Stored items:
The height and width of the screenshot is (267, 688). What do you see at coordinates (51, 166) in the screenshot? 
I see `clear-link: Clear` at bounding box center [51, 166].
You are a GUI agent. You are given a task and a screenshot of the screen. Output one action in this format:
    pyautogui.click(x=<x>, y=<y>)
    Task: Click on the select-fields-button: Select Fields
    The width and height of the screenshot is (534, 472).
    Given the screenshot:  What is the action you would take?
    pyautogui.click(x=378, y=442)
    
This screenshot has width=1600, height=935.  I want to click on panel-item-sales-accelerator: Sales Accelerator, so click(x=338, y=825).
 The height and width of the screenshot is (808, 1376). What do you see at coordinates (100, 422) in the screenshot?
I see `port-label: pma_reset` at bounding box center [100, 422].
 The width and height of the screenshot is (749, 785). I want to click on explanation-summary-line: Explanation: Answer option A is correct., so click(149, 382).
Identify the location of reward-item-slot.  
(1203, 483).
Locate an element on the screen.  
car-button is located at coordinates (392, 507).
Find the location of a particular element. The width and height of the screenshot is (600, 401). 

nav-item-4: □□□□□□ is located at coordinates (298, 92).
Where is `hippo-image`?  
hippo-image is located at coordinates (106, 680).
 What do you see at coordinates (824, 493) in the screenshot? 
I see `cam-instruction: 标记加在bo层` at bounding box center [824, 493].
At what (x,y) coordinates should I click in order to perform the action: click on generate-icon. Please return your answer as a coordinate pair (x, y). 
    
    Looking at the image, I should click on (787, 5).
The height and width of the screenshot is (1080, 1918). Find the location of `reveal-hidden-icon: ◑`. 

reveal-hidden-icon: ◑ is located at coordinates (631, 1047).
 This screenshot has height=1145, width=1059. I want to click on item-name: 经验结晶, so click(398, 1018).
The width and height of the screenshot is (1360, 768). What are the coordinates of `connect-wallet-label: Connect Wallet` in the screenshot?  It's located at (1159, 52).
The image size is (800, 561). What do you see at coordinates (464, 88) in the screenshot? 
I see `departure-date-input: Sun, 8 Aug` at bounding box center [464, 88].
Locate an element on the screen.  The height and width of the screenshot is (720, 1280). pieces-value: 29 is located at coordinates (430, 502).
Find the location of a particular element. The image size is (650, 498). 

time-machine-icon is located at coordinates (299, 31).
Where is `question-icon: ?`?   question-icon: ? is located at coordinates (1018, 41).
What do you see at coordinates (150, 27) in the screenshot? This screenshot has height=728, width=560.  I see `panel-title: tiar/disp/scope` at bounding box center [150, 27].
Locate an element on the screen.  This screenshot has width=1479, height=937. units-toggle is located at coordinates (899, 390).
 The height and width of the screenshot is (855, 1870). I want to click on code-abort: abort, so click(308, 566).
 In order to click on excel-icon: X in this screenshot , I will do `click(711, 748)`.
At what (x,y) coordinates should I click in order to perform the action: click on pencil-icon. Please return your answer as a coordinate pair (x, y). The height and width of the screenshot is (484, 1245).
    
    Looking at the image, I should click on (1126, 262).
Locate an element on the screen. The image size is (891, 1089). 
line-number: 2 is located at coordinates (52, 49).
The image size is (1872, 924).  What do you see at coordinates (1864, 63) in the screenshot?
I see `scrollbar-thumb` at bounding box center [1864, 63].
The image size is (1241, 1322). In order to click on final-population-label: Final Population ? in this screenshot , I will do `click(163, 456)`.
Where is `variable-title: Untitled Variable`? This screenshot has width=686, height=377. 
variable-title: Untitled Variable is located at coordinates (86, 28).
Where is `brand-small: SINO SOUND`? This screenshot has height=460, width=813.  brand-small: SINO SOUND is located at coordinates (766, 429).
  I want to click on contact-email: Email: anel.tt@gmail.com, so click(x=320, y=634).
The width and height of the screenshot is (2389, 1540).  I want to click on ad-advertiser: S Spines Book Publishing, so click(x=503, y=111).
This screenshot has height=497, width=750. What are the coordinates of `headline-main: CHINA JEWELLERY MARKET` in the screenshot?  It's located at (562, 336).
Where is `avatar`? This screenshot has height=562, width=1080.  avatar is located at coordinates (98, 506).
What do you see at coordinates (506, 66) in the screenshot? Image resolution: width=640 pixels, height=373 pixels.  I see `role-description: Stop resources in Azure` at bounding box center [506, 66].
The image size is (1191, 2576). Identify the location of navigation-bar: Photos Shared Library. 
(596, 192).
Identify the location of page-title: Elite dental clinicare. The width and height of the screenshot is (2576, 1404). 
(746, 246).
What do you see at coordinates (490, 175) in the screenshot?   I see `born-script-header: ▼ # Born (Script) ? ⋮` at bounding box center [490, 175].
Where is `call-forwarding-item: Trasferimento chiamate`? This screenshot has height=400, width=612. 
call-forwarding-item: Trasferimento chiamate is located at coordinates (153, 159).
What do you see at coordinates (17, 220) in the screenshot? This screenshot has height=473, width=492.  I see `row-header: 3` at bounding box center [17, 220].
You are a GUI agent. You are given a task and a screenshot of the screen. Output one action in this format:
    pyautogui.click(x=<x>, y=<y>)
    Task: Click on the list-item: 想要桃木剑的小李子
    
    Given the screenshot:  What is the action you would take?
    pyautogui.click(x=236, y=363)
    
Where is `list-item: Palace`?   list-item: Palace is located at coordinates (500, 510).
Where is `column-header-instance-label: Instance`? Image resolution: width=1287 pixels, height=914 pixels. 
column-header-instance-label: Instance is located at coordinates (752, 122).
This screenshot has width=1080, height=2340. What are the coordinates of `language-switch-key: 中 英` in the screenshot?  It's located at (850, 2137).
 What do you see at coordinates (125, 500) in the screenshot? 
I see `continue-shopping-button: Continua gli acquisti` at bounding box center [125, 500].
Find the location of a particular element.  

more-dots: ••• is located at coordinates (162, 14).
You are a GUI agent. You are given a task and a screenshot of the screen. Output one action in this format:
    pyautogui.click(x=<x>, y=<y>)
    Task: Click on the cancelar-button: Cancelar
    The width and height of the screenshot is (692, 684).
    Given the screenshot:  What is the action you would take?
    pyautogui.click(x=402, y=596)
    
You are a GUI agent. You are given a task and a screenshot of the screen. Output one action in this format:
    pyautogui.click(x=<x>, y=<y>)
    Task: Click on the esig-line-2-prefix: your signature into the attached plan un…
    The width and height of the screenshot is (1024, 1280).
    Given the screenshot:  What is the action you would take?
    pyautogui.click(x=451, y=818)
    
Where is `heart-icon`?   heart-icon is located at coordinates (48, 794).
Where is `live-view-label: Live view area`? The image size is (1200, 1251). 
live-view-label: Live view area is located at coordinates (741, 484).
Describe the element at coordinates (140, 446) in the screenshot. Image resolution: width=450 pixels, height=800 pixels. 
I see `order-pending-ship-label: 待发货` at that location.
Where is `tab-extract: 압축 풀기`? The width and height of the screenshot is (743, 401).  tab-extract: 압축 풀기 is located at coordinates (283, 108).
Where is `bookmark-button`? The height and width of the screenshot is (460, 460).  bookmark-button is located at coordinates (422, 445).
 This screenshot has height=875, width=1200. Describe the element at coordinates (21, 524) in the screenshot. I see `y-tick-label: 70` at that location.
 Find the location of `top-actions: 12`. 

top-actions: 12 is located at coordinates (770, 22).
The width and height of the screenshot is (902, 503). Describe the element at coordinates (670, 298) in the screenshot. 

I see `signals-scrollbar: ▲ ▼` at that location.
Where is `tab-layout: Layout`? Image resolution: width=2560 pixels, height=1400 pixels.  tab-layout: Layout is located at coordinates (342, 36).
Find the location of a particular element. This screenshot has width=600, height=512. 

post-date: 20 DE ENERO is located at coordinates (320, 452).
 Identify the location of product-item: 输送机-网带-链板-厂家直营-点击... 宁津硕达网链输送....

● **EXERCISE AIM**: Turn the stored items above into a Markdown table with columns Row and Line, one numbered row per line and no blank lines. Cover only the lines from the one containing "The height and width of the screenshot is (1080, 1918)." through the one containing "center [464, 88].", both included.

● **ANSWER TO THIS PROBLEM**:
| Row | Line |
|---|---|
| 1 | The height and width of the screenshot is (1080, 1918). Find the location of `reveal-hidden-icon: ◑`.  |
| 2 | reveal-hidden-icon: ◑ is located at coordinates (631, 1047). |
| 3 |  This screenshot has height=1145, width=1059. I want to click on item-name: 经验结晶, so click(398, 1018). |
| 4 | The width and height of the screenshot is (1360, 768). What are the coordinates of `connect-wallet-label: Connect Wallet` in the screenshot?  It's located at (1159, 52). |
| 5 | The image size is (800, 561). What do you see at coordinates (464, 88) in the screenshot?  |
| 6 | I see `departure-date-input: Sun, 8 Aug` at bounding box center [464, 88]. |